Il s’agit souvent du contexte dans lequel se déroule l’action, à l’image du projet « Question d’équilibre » avec les enfants des rues au Portugal. Ce peut être aussi les situations individuelles des jeunes, leurs difficultés propres, comme avec l’expérience d’insertion de mineurs délinquants en Pologne. Souvent, c’est le caractère même du projet qui est extrême. Toutes les actions décrites s’enracinent dans des prises de position pédagogiques risquées et originales. D’une façon générale, nous voulions montrer que, même dans des situations très difficiles, dans des contextes parfois violents, il est possible d’innover, de trouver des réponses pédagogiques.

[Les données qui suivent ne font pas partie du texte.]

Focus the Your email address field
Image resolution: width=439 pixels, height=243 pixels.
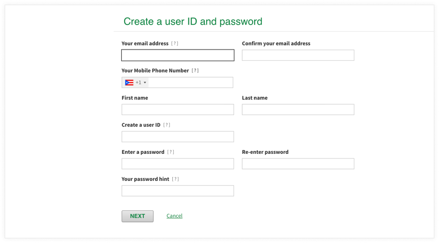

Vous exposez notamment une expérience de prévention de la violence par les activités de combat auprès de jeunes en difficulté, à Roubaix. En quoi cette action vous paraît-elle emblématique des pédagogies de l’extrême ?
D’abord, par sa simplicité apparente. Les jeunes pratiquent une activité qui leur parle, à savoir les sports de combat. L’équipe du centre d’activité sportive utilise ce support pour les faire entrer dans un collectif et travailler l’éducatif. Par ailleurs, l’originalité de cette action réside dans le fait que ses fondateurs ont trouvé des modalités de collaboration avec les acteurs locaux, notamment avec la municipalité, qui leur permettent de préserver la marginalité apparente de leur structure. Cette expérience fonctionne parce que, aux yeux des jeunes, il s’agit d’un lieu anti-institutionnel. Enfin, ce qui me paraît emblématique, c’est que ce travail repose énormément sur le groupe. Un accompagnement individuel existe mais tout commence avec l’envie des jeunes d’appartenir au collectif, avec ses codes et ses rituels.
De même, pourquoi avoir retenu le projet portugais « Question d’équilibre » ?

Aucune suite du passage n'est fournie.